Geometry optimization of a nanofluid-based direct absorption solar collector using response surface methodology

Highlights

• A nanofluid filled direct absorption solar collector (DASC) system was investigated.

• Response surface methodology was used to study the effect of varying dimensions on the collector overall performance.

• The two objective functions were thermal efficiency and entropy generation rate.

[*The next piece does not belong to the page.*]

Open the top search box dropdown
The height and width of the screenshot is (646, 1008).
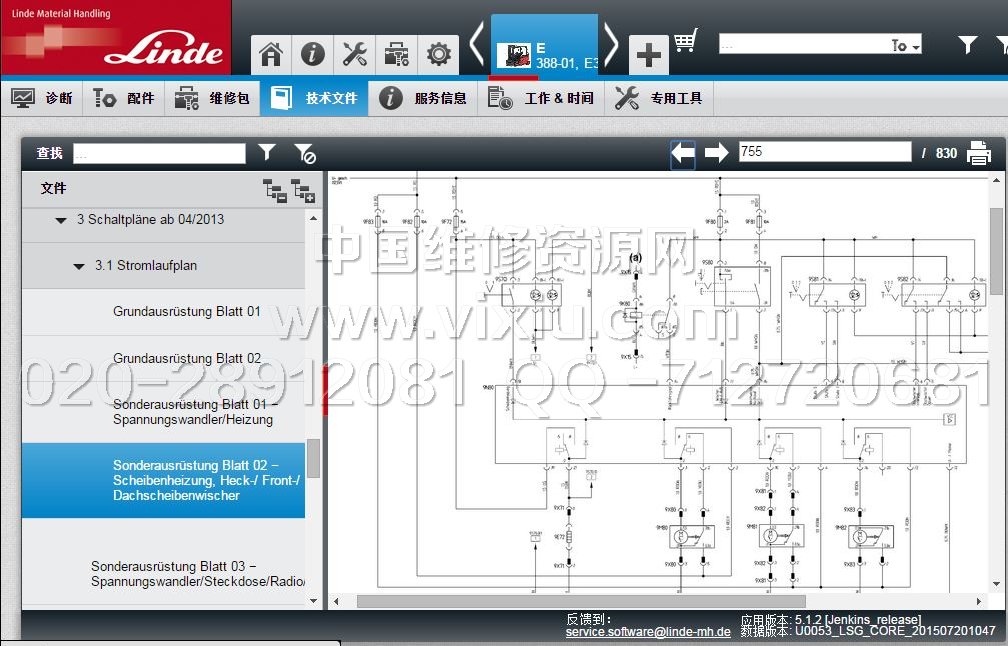[905, 45]
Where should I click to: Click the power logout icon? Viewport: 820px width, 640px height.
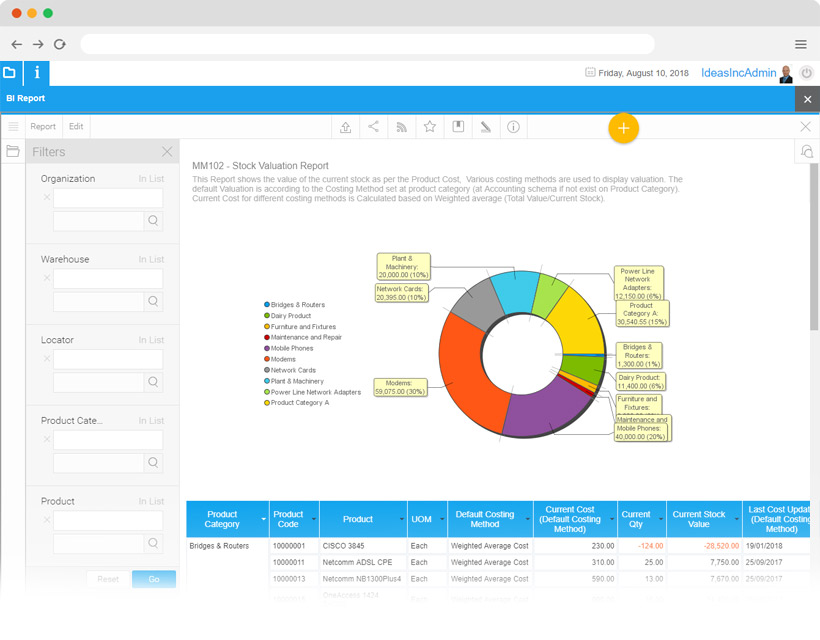point(806,73)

• A multi-objective optimization technique was implemented to obtain the optimum geometric design.

Abstract

A nanofluid filled direct absorption solar collector (DASC) system in which incident sunlight is absorbed directly by a working fluid, provides a promising alternative to conventional solar collectors. Most of the previous numerical and experimental studies evaluated the effect of various nanofluids on the thermal performance of a pre-designed collector, and did not consider the effect of varying collector dimensions on its overall performance. In this study, a numerical model of nanofluid flow and temperature distribution in a DASC is proposed by solving the radiative transfer equations of particulate media and combining conduction and convection heat transfer equations. Response surface methodology (RSM) was then applied to understand the effect of varying dimensions on thermal efficiency and entropy generation of the DASC collector design. Based on the produced response surfaces, multi response optimization was performed to find the collector optimized geometry within the studied range of dimensions.

Introduction

Solar thermal collectors are widely used to harness solar renewable energy for thermal energy applications. The most common of these are the conventional flat-plate surface collectors, which absorb solar energy through a black or spectrally selective solid surface. The absorber transfers heat via conduction to collector tubes and this energy is then transferred via convection to the circulating fluid inside the tube. However, thermal performance of these types of solar collectors is limited by the black surface absorption capacity and how effectively the heat is transferred to the working fluid. Many methods have been proposed to overcome the drawbacks associated with conventional solid surface collectors. One proposed approach is a collector in which the solar radiation is absorbed directly by the working fluid rather than in a very thin layer at the surface. Hence, in the so-called direct absorption solar collectors (DASC) thermal resistance in converting solar energy into heat is reduced. The concept of direct absorption was originated in the 1980s to simplify the flat-plate surface absorber design and to potentially enhance the thermal performance by direct radiation absorption within the fluid volume (Arai et al., 1984, Bohn and Green, 1989). Typical heat carrier fluids such as water, ethylene glycol, propylene glycol, and heat transfer oils used in solar collectors have been shown to have poor thermo-physical properties and very low absorptive properties over the solar spectrum. Among the four mentioned liquids, water is shown to be the best absorber of solar energy, but it is still a weak absorber, only absorbing 13% of the energy (Otanicar et al., 2009). Thus, seeding the base fluid with small particles that can absorb solar energy can enhance the thermal performance of the DASC system. The idea of seeding a liquid with black particles to absorb solar radiation was initially proposed by Minardi and Chuang (1975) where the black liquid was formed by dispersing Indian ink into ethylene glycol–water mixture.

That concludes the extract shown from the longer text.